Research Findings May Boost Women’s Rights to Menstrual Leave

Ms Annalise Thulapersad
LLM in Labour Law graduate, Ms Annalise Thulapersad.

Ms Annalise Thulapersad, who graduated with a Master’s degree in Labour Law, says her research findings into the right to take menstrual leave have the potential to reshape workplace policies and women’s rights in South Africa.

Her research titled – A Critical Inquiry into the Recognition of the Right to Menstrual Leave in South Africa – is a topic that holds significant importance for women across the country who have been silently grappling with the absence of provisions for menstrual leave in labour laws.

‘Currently, there is an absence of a provision for menstrual leave in South Africa’s labour law framework,’ said Thulapersad. ‘Women are thus forced to apply for sick leave if they are unable to attend work due to menstrual pain and discomfort. However, menstruation is not equivalent to an illness. Equally, there are practical difficulties associated with applying for sick leave in such instances.’

In her thesis, Thulapersad examines various aspects of implementing menstrual leave policies, such as determining whether it should be paid or unpaid, specifying the number of days allocated for menstrual leave, and considering the need for medical documentation.
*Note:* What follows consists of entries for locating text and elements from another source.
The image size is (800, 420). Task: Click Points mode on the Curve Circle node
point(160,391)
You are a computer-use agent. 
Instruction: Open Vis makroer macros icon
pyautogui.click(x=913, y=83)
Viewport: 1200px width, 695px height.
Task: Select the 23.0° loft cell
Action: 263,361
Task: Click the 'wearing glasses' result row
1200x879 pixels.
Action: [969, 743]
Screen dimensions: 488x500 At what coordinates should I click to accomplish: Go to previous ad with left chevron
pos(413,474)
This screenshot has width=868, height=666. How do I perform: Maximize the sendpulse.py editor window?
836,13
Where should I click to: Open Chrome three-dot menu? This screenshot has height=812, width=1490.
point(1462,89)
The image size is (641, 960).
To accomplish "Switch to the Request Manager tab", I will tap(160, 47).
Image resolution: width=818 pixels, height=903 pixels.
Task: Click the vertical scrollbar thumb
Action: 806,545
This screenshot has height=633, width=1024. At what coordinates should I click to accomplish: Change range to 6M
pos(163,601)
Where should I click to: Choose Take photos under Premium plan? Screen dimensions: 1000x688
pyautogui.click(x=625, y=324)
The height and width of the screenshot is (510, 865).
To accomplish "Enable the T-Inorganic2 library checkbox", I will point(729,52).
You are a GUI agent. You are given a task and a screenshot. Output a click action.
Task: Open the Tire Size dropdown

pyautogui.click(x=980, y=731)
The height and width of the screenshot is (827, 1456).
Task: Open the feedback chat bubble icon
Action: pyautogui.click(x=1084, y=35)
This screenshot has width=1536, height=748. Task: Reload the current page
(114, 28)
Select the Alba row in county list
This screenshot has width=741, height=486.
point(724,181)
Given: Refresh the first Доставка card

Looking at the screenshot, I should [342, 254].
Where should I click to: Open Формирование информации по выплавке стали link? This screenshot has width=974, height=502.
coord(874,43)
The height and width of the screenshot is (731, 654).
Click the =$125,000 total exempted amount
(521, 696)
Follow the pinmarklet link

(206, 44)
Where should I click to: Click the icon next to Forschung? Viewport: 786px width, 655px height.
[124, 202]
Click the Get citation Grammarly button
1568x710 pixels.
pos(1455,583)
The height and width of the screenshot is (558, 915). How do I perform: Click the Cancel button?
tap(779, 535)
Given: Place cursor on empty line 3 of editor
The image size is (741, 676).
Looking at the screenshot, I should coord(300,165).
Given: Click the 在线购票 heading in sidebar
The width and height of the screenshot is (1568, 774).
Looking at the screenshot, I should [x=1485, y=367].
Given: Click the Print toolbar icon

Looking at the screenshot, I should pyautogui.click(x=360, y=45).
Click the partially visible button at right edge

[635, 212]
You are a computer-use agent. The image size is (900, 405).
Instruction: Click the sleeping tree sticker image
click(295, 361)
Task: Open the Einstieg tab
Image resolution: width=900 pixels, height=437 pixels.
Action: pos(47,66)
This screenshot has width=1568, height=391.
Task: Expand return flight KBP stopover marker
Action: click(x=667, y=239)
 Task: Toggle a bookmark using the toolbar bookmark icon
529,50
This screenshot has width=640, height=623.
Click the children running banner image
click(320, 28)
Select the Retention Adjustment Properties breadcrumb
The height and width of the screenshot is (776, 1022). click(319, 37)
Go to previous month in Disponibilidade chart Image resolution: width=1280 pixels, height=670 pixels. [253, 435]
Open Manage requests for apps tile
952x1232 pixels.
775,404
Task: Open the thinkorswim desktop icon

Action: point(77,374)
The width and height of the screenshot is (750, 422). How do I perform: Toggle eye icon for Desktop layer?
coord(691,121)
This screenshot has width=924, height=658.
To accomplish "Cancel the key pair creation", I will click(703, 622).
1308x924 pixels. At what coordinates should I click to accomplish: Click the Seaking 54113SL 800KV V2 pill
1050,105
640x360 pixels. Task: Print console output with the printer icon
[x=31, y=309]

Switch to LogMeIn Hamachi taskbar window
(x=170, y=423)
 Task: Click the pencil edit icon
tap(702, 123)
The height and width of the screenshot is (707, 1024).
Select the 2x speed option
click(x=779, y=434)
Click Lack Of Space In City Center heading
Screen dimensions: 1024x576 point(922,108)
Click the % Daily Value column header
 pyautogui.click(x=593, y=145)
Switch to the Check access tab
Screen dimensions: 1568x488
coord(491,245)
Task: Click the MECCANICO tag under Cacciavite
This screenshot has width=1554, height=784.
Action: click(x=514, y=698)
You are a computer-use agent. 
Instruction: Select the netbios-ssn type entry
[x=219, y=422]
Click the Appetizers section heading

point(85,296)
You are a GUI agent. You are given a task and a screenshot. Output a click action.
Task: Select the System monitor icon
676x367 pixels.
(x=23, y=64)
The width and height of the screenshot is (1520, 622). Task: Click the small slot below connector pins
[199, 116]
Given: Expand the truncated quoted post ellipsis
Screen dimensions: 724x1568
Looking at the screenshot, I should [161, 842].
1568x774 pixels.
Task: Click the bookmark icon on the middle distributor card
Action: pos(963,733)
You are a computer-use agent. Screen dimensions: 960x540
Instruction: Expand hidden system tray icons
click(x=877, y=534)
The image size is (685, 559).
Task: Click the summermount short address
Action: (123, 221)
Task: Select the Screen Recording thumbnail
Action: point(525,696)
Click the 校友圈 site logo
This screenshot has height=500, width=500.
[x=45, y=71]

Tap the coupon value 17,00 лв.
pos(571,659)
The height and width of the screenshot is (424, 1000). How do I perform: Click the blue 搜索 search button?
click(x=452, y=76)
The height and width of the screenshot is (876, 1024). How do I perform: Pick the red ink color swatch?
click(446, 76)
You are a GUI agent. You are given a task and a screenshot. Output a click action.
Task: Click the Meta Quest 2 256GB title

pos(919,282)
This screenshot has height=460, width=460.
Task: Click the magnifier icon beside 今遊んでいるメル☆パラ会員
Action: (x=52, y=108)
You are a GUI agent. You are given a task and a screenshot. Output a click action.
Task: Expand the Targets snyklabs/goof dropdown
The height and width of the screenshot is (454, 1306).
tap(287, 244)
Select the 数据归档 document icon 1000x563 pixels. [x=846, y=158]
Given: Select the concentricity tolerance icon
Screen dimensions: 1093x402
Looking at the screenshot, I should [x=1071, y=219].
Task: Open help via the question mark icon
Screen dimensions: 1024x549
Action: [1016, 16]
She also explores eligibility criteria for applying for menstrual leave and contemplates potential penalties for non-compliance with the policy.

One of the most noteworthy aspects of Thulapersad’s research is the array of recommendations she has formulated. ‘I devised a slate of recommendations for South Africa and relevant stakeholders such as employers, trade unions and civil society to build the kind of pressure required to enact appropriate policy reform in reference to the provision of menstrual leave, including strategic litigation,’ she said.

Her study concludes that South Africa’s failure to enact a provision for menstrual leave constitutes a violation of women’s rights to equality, sexual and reproductive health, a safe and healthy working environment, and economic participation.

Asked about her future plans, Thulapersad said she plans on doing a PhD to further hone her research skills and advocate for human rights. ‘I want to pursue a career involving human rights in which I can ensure that the constitutional rights of disadvantaged and vulnerable groups are promoted and fulfilled,’ she said.

Her supervisor, Dr Janine Hicks, said she was proud of Thulapersad’s achievement. ‘Her research on sexual and reproductive health rights within the context of the workplace, and her motivation for recognition in terms of Labour Law provisions have made an invaluable contribution, which could result in law reform in this sector.’